Was at a friend's place on Saturday, and spotted his Dad wearing this...



















Apologies for the naff photos, but only had the iPhone with me.

Anyone know much about them? He's had it for years (it was given to him) and he's worn it ever since. Curiosity got the better of me, but I've not been able to find out much.

Any ideas?


----------



## Markrlondon (Feb 20, 2009)

You probably found this: http://uhrforum.de/u...philippe-t72158. It doesn't add much.

It's rather curious, isn't it.


----------



## Podie (Jul 27, 2010)

Yep, that's all turned up.

Not seen anything like it. Well aware it's worth peanuts, but wondered if anyone knew anything about them?

Seem to have owned it for years, so not a Sunday Mail magazine special...


----------



## Jeremy Fisher (Jan 28, 2012)

Try opening it, the movement should give you an idea. Given the lack of information about the brand itself, I doubt they made their own movements.

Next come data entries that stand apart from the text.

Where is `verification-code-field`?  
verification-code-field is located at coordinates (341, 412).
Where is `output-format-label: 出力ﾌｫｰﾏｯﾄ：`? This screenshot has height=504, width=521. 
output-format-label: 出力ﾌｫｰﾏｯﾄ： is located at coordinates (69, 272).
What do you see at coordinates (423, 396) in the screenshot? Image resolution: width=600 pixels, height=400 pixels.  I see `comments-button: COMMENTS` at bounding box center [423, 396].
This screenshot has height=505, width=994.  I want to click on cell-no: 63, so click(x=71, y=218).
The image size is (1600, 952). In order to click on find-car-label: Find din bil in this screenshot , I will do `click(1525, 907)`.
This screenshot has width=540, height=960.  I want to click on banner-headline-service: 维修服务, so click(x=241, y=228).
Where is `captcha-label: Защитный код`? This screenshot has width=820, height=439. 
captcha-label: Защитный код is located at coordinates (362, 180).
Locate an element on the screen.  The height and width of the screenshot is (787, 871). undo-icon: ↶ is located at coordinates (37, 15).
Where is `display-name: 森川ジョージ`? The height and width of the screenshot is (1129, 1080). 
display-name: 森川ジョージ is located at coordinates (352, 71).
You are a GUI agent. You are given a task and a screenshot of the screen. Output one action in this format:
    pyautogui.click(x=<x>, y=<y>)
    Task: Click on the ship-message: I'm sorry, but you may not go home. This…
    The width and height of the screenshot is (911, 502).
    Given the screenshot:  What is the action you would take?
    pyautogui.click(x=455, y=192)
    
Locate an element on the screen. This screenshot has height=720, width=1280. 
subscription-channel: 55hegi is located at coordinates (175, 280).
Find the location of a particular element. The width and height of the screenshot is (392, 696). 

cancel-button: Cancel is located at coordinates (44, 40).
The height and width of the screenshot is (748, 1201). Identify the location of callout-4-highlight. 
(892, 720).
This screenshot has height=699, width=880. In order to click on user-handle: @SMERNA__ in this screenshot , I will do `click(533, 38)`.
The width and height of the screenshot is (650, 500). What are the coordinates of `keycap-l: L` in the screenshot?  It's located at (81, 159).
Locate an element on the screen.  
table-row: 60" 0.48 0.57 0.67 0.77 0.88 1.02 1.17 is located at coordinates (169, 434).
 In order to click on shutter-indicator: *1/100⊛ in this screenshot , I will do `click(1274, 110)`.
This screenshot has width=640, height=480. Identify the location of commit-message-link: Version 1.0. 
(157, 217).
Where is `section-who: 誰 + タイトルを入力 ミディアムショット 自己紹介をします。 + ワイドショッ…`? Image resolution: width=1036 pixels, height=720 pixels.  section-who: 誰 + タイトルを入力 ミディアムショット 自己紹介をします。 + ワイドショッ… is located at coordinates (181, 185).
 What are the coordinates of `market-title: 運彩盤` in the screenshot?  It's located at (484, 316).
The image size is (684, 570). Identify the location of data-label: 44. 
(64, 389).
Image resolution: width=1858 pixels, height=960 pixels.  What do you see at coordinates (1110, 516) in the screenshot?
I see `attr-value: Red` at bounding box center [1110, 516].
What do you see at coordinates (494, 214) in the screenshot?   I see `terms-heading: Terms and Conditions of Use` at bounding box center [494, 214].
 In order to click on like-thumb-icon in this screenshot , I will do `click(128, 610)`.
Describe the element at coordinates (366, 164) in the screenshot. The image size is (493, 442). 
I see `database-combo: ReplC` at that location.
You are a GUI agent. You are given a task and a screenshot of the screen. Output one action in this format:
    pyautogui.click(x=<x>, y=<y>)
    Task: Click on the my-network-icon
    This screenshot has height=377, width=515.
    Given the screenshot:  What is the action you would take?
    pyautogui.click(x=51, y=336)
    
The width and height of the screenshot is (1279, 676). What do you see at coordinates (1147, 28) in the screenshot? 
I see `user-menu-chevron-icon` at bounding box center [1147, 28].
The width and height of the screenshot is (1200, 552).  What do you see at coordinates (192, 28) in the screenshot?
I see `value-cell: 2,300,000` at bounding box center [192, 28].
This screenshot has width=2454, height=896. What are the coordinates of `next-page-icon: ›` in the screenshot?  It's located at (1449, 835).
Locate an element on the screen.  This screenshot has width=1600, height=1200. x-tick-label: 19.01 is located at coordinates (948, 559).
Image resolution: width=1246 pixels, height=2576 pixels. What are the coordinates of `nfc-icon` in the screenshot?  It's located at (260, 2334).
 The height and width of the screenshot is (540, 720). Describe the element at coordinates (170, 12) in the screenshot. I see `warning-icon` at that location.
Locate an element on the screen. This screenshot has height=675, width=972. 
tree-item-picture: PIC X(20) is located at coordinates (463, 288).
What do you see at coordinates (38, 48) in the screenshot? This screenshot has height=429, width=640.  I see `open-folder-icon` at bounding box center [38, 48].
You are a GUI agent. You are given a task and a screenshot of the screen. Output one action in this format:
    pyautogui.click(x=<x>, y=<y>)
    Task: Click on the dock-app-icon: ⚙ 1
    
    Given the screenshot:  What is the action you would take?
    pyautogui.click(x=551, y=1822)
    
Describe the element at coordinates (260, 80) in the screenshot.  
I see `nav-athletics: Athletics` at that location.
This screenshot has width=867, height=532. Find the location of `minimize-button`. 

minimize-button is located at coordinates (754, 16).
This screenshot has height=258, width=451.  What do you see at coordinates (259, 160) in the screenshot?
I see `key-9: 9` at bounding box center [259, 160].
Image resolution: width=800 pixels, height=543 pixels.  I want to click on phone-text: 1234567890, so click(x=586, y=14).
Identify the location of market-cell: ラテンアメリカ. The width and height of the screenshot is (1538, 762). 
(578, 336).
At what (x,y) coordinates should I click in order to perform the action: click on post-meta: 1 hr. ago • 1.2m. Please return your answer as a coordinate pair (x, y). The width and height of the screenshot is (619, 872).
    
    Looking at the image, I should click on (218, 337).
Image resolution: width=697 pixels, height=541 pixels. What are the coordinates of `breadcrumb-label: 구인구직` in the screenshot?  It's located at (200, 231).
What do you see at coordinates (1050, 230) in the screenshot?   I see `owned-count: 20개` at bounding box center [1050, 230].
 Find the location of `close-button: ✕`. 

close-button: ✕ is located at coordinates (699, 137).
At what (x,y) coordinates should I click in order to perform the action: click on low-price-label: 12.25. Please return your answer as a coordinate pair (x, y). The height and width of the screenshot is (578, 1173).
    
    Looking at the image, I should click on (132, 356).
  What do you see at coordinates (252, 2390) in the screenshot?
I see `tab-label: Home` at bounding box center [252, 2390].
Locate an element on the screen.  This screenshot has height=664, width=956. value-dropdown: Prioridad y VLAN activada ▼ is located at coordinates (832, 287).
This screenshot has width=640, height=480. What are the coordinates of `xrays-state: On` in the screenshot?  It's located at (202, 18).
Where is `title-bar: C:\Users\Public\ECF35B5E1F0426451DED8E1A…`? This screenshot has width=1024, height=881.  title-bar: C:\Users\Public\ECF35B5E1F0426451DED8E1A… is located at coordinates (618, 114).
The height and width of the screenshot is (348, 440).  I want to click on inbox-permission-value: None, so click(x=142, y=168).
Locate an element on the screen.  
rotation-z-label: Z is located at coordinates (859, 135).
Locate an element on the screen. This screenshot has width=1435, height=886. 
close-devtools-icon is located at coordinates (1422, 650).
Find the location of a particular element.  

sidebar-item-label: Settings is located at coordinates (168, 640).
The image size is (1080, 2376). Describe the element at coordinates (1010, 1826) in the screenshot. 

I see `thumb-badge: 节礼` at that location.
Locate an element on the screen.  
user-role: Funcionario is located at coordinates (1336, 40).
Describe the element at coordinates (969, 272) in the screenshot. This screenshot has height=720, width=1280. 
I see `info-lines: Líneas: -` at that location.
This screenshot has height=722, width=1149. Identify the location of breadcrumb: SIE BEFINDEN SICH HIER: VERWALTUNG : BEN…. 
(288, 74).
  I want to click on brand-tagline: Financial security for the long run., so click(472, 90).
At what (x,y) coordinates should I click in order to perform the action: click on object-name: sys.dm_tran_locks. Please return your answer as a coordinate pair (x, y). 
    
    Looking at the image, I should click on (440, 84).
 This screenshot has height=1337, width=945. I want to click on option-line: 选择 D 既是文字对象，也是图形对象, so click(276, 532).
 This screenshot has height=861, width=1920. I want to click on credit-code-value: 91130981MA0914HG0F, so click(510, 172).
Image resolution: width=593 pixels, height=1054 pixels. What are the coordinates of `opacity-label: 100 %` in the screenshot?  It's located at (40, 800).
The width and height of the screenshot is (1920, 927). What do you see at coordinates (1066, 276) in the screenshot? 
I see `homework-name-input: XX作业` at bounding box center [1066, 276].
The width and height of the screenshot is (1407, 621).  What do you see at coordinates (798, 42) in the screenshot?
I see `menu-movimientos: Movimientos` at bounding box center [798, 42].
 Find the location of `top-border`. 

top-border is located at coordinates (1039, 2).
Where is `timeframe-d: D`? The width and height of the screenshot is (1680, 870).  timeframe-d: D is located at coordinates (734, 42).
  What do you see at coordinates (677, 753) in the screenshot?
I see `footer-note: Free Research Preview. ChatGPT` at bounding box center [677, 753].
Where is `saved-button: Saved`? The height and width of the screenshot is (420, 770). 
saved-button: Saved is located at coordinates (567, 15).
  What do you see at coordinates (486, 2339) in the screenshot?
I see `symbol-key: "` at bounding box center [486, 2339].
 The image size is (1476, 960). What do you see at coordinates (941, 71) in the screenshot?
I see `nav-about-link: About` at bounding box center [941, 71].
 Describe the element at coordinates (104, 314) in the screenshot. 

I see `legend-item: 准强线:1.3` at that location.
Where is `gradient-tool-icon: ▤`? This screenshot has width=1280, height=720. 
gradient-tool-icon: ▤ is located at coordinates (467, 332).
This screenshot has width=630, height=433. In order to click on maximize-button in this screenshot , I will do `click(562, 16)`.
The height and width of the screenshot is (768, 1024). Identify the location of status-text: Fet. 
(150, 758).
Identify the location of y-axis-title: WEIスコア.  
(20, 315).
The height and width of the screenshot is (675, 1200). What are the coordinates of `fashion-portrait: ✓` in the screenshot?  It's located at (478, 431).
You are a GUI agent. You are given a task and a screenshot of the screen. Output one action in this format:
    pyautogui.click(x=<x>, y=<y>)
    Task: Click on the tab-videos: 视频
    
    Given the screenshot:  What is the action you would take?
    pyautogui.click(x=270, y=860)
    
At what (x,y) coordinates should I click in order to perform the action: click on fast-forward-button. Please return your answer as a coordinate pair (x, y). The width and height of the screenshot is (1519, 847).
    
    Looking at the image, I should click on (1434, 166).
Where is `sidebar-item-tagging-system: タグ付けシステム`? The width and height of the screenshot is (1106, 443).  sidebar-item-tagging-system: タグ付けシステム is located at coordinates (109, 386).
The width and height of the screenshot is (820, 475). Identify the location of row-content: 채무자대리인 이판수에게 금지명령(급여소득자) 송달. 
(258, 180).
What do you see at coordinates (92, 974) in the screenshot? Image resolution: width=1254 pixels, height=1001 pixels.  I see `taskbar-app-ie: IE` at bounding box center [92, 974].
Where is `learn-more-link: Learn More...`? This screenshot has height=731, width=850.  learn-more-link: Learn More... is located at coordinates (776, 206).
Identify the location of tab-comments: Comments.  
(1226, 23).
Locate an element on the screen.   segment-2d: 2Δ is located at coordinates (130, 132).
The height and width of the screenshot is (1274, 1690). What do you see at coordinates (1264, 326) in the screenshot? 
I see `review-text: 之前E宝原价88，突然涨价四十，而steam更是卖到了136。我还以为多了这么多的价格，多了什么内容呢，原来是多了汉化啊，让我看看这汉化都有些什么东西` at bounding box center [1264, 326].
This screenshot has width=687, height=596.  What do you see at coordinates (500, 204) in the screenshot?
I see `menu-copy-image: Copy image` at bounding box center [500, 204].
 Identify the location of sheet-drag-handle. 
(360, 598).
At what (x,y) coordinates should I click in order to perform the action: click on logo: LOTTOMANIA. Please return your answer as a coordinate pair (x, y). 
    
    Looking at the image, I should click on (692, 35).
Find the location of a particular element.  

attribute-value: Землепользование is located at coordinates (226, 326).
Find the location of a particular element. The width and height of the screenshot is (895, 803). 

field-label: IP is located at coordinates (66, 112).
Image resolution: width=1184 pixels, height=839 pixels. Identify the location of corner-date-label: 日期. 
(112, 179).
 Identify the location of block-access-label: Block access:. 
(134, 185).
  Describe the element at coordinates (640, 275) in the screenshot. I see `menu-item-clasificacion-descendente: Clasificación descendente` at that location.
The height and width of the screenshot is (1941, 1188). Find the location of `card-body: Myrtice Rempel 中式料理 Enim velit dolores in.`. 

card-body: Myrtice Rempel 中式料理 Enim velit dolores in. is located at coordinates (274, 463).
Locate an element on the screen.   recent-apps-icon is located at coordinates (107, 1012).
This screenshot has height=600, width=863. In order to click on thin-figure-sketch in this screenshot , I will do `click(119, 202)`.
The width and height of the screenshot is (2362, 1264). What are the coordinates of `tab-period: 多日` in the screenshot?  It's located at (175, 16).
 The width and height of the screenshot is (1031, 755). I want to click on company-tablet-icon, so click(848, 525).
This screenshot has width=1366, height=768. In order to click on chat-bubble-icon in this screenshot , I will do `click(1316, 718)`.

Where they sourced their movement should give you a clear idea of the quality of the watch overall.


----------



## Podie (Jul 27, 2010)

It's a quartz...


----------



## Jeremy Fisher (Jan 28, 2012)

Well quartz movements need manufacturers too... Surely its signed.


----------



## Podie (Jul 27, 2010)

Jeremy Fisher said:


> Well quartz movements need manufacturers too... Surely its signed.


Fair point!


----------



## BondandBigM (Apr 4, 2007)

Looks to me like one of those sort watches you see regularly advertised in the Sunday paper with the usual talked up blurb about them and four nice easy payments of twenty quid and it can be yours


----------



## jwg663 (Feb 26, 2004)

Louis Philippe is a fashion brand. I used to wear their shirts in the 1970s & 1980s.

They've gone upmarket since then, though.

http://www.louisphilippe.com/


----------